Things that help the broken heart process (that do not include dating or finding a new partner right away)
– Reconnect with old friends. Losing touch with your friends during your relationship happens, although we do not recommend it; we are human, and we get distracted by love. Forgive yourself for your change of focus, and ask your friends for support during your broken-hearted era.
– Make new friends and try a new activity as soon as possible. The more, the better; change your “set and setting,” your mindset, and your location. Get out and go to a new yoga class, retreat, or join a local hiking group. Just make sure it has nothing to do with dating; you’re focusing on yourself right now.
– Ask your family to check on you more often at the beginning of your heartbreak. If you have a supportive family, reach out to them. They can give you some of the “reconnection chemistry” your brain is missing from the one you lost. If you are in a place where you do not have a family that can support you, lean into that and join a group that offers support and get out of the same routines you may find yourself in.
– Give back! This may seem counterintuitive; after all, you are hurting with a broken heart. Yet, giving back can help you find a new source of Oxytocin that comes with connection and a sense of purpose. Volunteer with animals or the elderly if you like them. This may give you a perspective of gratitude for your circumstances.

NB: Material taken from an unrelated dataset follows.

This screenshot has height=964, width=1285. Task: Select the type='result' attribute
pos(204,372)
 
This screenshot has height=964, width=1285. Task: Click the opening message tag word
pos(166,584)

– Read a book, a good book, then read another—one for pure enjoyment and distraction and the other for self-help. Pick a topic related to what you feel hurt about after the breakup. For example, did they meet someone else right away, and you are feeling replaced and insecure? Grab a book about finding your self-worth. If you do not like to read, there are podcasts on these topics and books you can listen to while going about your day.
– Take care of your body. Our bodies are so much more valuable and important to every part of our well-being. Daily self-care practice is vital, heartbreak or not, yet most important during a broken-hearted era. Take a walk every day you can, even when you do not feel like it. Get in the woods, a trail, or a gym if you can, and just be around people who are feeling healthy and strong. It can be contagious!
– Talk to someone you do not know about what you are feeling. Sometimes, a therapist is a great choice to let out all the feelings you are holding to someone who is unbiased and has experience holding space for others’ emotions. It can be so healing, and they can potentially help you figure out what you want in your life that your heartbreaker wasn’t offering you.
Remember, with gratitude, everything changes, and in time, you will be ready to love again with clarity and a healed heart.